[Data for review Boundary: Start]

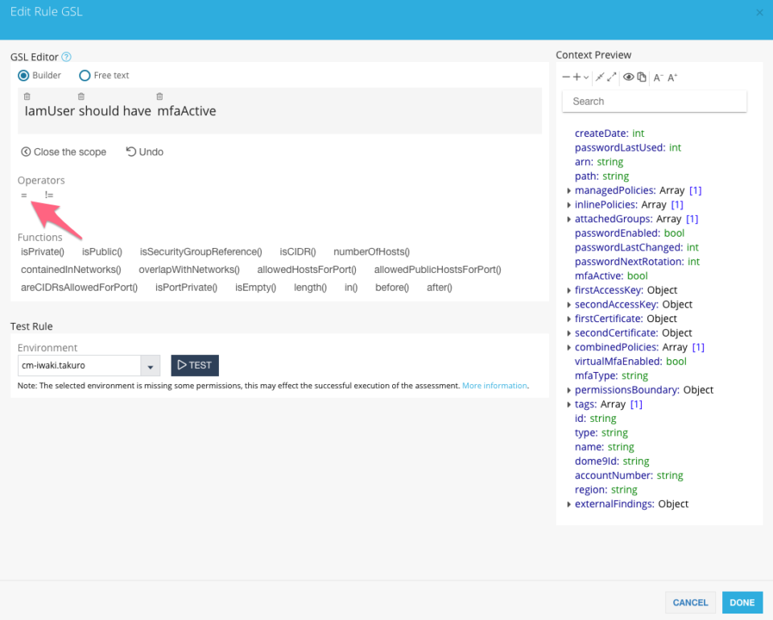The height and width of the screenshot is (620, 773).
Task: Decrease font size with the A- icon
Action: point(658,77)
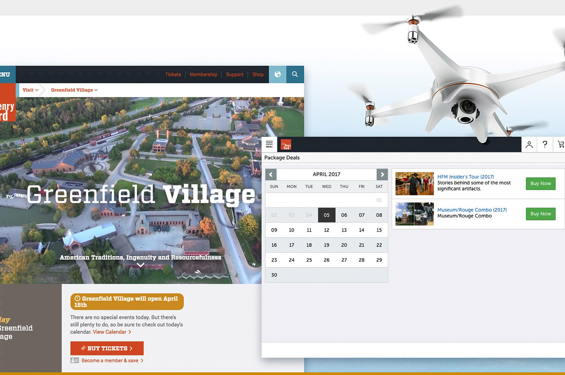The width and height of the screenshot is (565, 375).
Task: Open the Membership menu item
Action: tap(203, 75)
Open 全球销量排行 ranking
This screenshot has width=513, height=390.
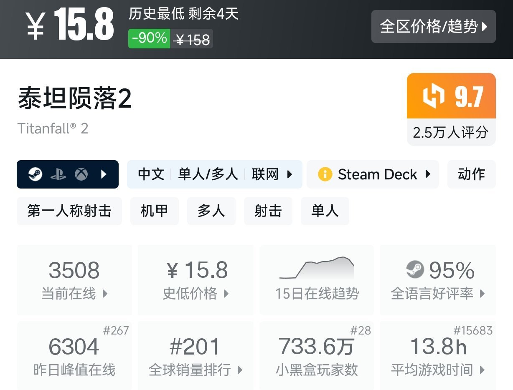click(x=196, y=356)
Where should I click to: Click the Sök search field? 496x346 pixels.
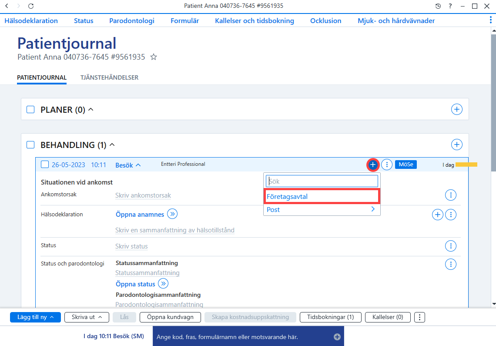point(322,181)
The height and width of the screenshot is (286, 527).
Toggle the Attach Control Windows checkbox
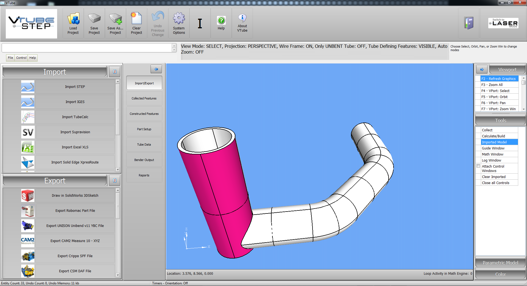pos(478,166)
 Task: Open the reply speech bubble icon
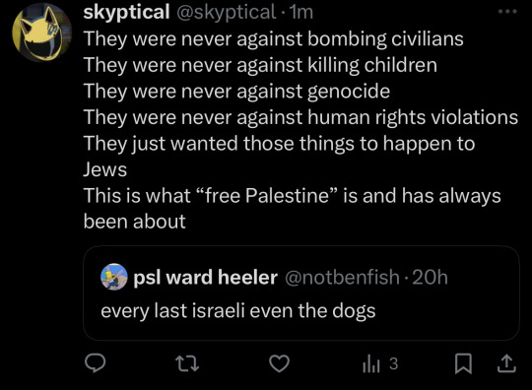tap(95, 362)
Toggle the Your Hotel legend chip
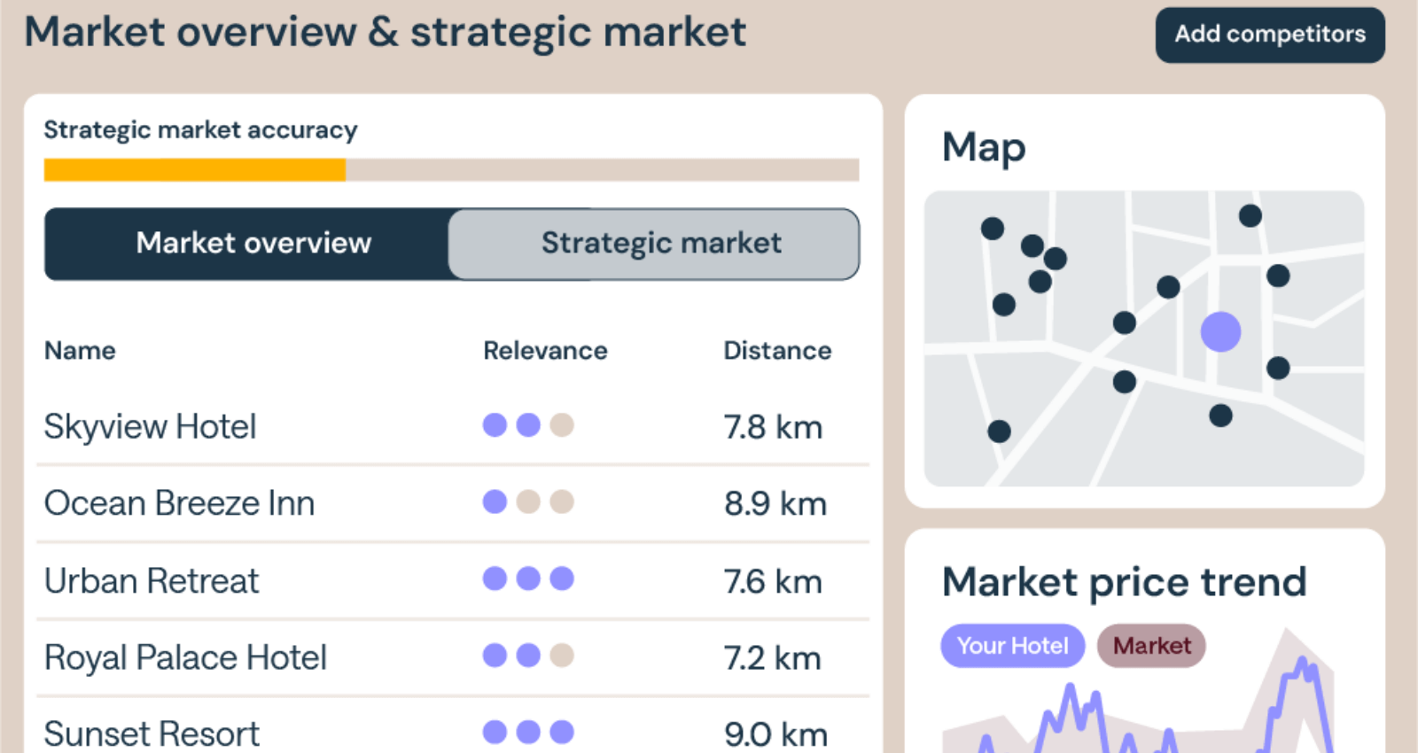The image size is (1418, 753). [x=1012, y=646]
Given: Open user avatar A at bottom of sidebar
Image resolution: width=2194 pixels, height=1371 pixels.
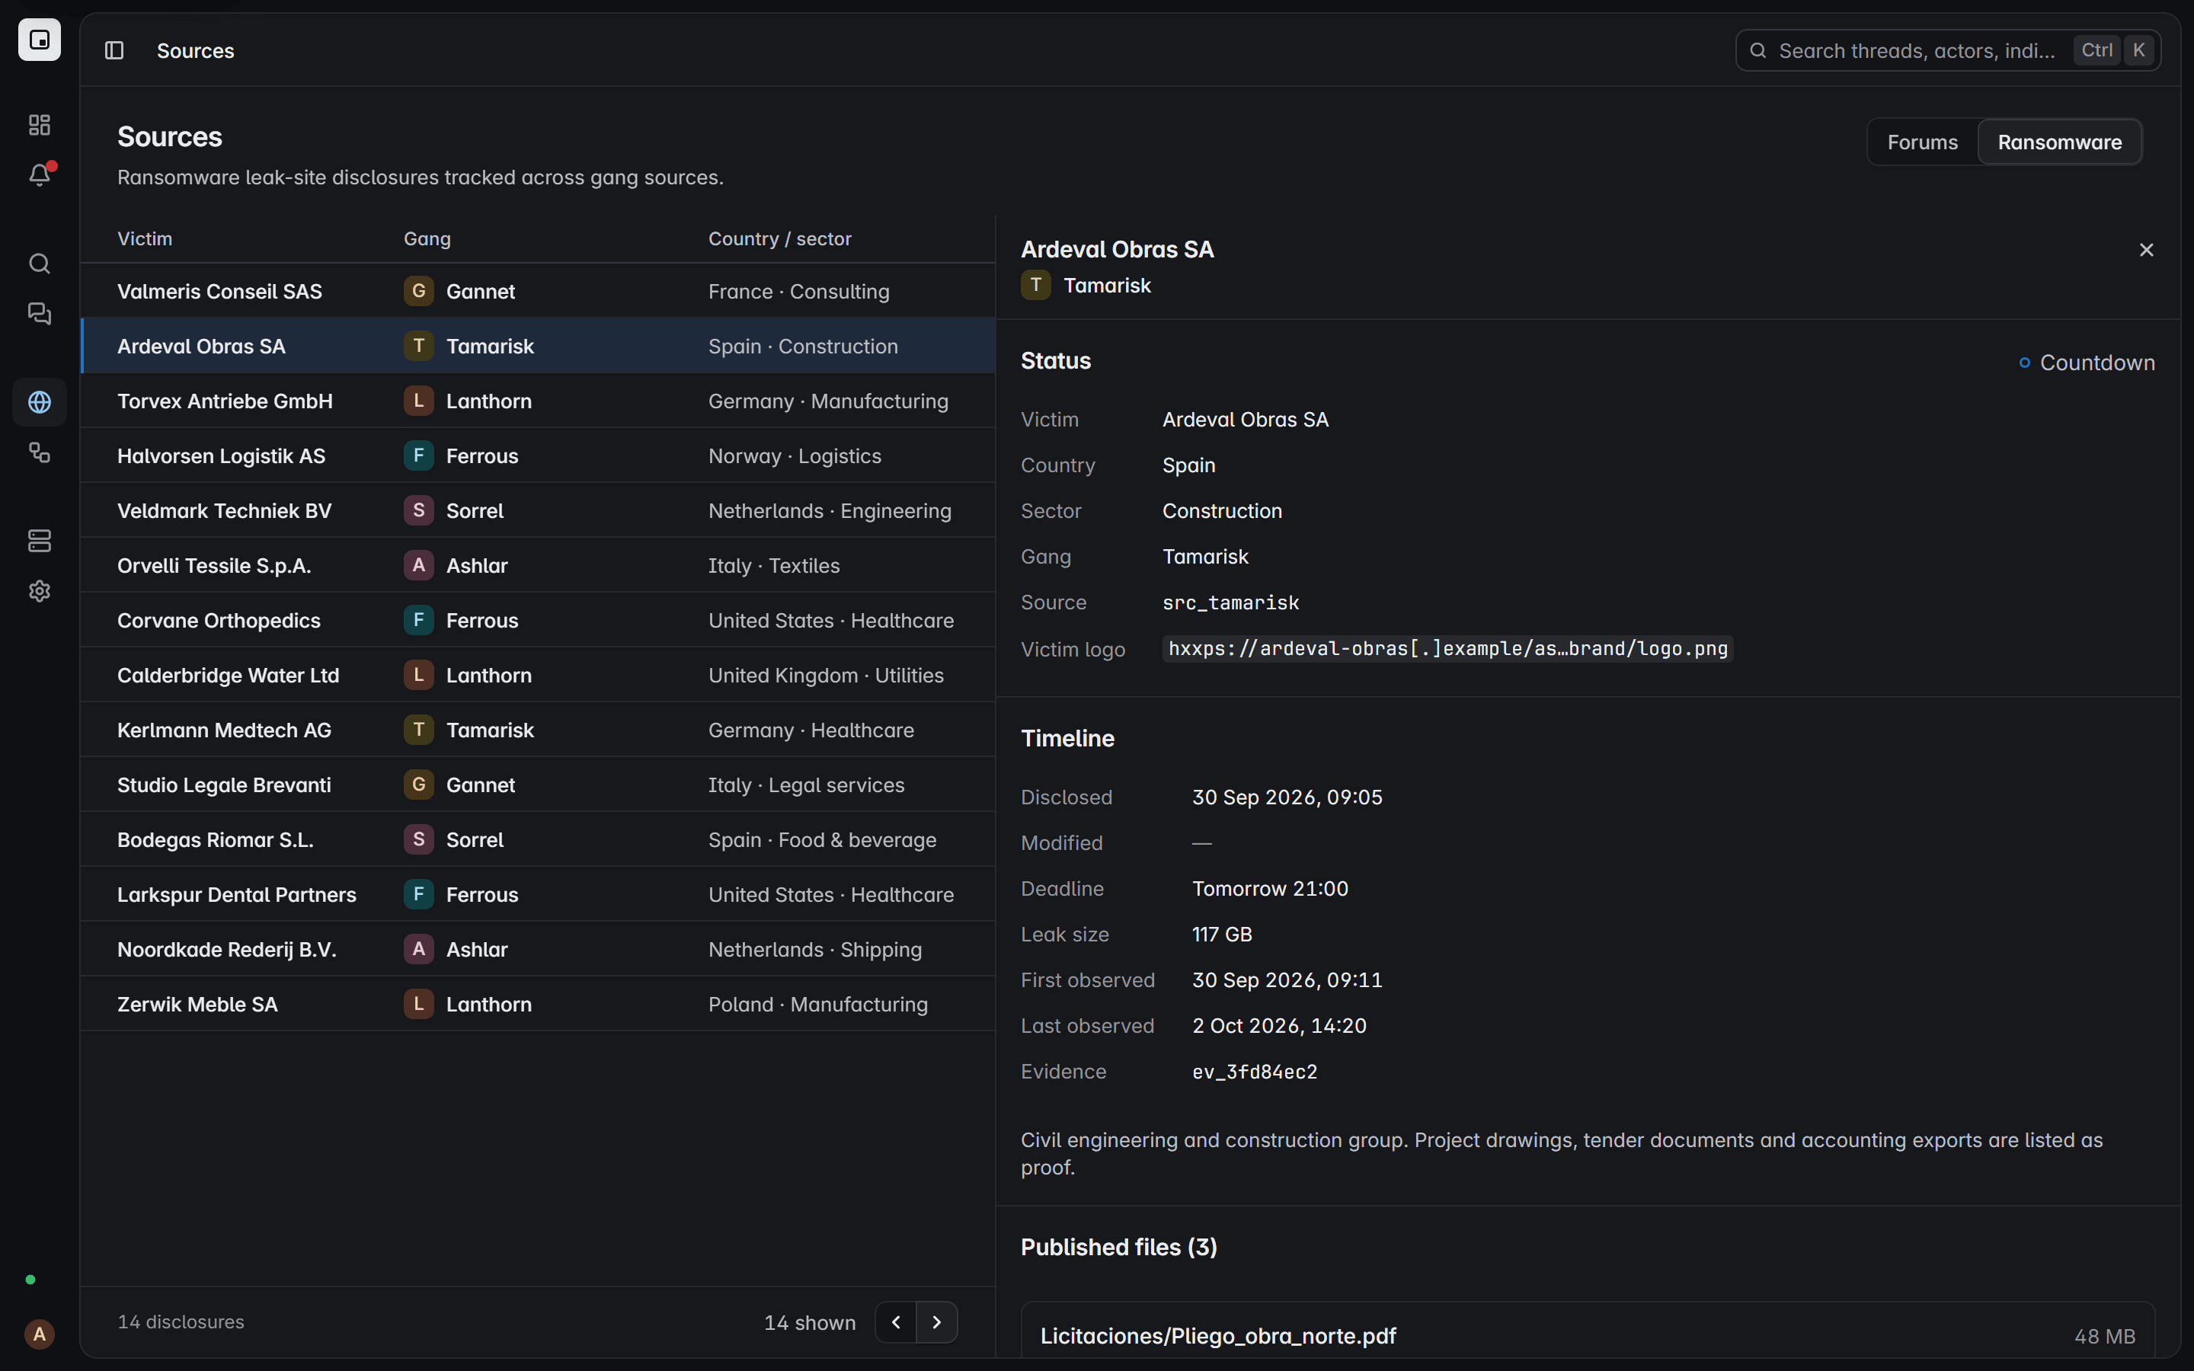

[Data for review Boundary: End]

Instructions to follow:
Copy out exactly, without any pictures, the lines above that begin at the one with "Task: Open the reply speech bubble icon" and end at the last line of the listing.

Completed task:
 Task: Open the reply speech bubble icon
tap(95, 362)
Toggle the Your Hotel legend chip
The image size is (1418, 753). [x=1012, y=646]
Given: Open user avatar A at bottom of sidebar
Image resolution: width=2194 pixels, height=1371 pixels.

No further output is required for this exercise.